ロボットの制御信号を複数の中継用ロボットを介して送り届ける技術はあったが、従来はインターネット用に開発された無線LAN技術をそのまま流用していた。無線LANでは周囲の環境変化に応じて最適な通信経路を選ぶため、その切り替わりの際に通信が一時的に途切れロボットが制御不能になる危険性があった。

そこでこの技術を根本から見直し、中継伝送を前提に応答の遅れ時間が短く通信信号同士が互いに干渉し合わない新しい技術を開発した。具体的には、制御局―中継局間、中継局―ロボット局間などの各通信経路に対して信号のやり取りのタイミングをあらかじめ割り振る「時分割多元接続」と呼ぶ通信方式を採用した。

その結果、数十ミリ秒から数百ミリ秒の間で不安定に変動していた中継局経由の応答の遅れ時間が50ミリ秒以内に抑えられた。それによってロボット制御の不安定化を回避できたほか、通信経路がロボットの移動によって切り替えられたときに発生する通信の一時的な途切れをなくすことができた。

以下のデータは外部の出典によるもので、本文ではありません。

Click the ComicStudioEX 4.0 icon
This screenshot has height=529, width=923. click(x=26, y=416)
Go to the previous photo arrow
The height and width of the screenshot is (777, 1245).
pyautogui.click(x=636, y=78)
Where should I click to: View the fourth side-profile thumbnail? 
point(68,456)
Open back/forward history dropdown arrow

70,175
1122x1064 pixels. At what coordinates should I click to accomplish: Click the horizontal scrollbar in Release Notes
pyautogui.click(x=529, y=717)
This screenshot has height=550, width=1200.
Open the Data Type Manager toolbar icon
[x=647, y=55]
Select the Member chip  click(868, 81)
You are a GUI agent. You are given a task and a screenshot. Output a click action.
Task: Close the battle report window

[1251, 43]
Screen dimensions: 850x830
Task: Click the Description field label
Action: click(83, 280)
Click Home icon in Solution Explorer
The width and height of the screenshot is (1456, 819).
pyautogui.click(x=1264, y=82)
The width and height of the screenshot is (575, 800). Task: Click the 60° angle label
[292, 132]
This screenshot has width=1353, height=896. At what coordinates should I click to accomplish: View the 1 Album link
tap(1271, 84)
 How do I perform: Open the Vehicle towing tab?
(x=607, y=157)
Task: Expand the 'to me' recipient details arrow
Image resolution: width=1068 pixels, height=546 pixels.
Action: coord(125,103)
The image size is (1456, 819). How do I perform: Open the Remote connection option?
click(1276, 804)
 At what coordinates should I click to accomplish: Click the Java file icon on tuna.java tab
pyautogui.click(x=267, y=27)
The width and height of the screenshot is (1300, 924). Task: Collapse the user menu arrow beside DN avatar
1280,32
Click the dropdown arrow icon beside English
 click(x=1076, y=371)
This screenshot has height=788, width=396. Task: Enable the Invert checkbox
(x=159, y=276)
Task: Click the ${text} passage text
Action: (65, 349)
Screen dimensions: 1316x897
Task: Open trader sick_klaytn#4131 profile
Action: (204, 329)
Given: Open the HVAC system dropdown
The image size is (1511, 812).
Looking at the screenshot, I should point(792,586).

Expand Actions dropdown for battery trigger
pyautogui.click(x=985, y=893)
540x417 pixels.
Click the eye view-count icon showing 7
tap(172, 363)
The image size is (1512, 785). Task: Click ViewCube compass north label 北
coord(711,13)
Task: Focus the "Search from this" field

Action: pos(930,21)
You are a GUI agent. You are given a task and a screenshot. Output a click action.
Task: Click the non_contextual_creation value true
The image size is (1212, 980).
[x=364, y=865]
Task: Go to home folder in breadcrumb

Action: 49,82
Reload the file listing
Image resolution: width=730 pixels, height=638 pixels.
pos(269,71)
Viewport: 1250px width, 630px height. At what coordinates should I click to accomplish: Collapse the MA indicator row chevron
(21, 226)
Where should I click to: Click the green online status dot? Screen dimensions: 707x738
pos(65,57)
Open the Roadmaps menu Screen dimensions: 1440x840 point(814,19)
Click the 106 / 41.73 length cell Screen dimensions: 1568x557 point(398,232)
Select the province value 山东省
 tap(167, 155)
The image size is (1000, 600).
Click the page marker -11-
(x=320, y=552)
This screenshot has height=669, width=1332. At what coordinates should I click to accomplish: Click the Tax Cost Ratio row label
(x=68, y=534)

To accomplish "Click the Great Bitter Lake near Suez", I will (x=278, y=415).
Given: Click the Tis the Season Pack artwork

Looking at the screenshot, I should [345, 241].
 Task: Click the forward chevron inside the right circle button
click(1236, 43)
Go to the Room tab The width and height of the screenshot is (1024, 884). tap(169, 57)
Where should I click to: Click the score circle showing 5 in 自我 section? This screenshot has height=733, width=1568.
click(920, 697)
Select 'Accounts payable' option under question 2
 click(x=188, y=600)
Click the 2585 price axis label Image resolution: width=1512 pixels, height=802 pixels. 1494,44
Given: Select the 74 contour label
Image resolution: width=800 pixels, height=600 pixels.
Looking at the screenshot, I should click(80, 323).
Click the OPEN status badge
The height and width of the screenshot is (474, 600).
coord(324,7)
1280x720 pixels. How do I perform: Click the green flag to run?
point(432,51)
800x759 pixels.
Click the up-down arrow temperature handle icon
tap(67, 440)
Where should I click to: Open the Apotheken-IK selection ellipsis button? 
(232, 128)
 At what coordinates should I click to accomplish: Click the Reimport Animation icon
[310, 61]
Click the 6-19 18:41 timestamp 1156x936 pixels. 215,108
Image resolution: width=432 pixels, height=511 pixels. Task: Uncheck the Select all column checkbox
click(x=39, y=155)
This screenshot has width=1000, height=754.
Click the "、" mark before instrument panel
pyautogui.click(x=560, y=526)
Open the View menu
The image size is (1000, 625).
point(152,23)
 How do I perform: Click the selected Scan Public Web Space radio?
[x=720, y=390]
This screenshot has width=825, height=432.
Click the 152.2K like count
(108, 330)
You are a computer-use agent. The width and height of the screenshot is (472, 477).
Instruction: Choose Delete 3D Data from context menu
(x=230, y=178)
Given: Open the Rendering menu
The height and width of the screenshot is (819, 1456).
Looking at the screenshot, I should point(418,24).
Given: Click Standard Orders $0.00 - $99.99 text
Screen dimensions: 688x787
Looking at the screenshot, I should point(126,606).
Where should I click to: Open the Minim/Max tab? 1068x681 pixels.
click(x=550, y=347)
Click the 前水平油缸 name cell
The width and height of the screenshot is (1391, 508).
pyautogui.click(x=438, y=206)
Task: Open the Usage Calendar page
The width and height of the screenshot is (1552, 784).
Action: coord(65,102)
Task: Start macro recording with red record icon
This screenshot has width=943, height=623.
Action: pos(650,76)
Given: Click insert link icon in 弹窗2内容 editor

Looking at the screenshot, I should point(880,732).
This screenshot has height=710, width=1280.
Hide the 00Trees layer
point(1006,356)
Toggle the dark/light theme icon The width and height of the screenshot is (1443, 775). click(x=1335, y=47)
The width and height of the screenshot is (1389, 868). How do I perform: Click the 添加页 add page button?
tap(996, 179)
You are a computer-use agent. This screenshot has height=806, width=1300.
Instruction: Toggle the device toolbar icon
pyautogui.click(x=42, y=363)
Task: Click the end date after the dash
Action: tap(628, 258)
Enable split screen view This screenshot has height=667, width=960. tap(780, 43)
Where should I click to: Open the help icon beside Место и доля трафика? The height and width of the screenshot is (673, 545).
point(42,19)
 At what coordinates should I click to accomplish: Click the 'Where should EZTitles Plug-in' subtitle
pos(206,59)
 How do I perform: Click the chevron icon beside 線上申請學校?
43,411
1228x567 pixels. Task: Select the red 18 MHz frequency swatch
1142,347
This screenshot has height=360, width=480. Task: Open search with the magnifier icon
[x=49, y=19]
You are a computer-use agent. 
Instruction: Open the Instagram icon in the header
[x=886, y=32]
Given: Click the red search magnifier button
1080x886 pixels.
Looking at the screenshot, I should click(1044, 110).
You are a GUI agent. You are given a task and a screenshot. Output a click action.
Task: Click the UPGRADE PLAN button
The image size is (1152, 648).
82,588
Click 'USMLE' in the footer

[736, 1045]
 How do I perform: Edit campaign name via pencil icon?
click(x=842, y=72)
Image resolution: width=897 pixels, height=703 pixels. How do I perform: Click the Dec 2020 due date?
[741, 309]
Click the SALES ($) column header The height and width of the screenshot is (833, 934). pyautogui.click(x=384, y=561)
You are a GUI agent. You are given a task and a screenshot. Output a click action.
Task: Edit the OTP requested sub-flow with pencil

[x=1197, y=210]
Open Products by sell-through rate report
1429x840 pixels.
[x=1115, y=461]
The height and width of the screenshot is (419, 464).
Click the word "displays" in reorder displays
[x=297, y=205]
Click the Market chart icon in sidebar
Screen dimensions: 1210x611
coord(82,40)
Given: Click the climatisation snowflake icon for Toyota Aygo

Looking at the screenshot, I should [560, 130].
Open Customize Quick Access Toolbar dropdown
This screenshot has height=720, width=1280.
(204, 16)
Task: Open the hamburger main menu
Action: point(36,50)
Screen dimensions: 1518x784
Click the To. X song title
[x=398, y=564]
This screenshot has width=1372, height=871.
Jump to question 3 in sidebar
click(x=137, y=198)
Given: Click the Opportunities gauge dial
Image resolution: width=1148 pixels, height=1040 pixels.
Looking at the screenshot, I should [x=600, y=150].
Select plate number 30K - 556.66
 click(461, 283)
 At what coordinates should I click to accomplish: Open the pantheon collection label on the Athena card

試作装置を用いた実験では、操縦者から見えない場所にある小型四輪ロボットを、高度20~30mの上空を飛ぶドローン中継局を介して安定的に遠隔操縦できることを確認した。ドローン経由で他のロボットを制御するとともに、途中で通信経路が切り変わっても通信を途切れさせずに制御できた例は世界でも初めてという。

今回の成果について「複数のロボットやドローンが自律的に協調し合いながら、高い信頼性を持って無線ネットワークでつながるシステムの実現の基盤になる」と期待している。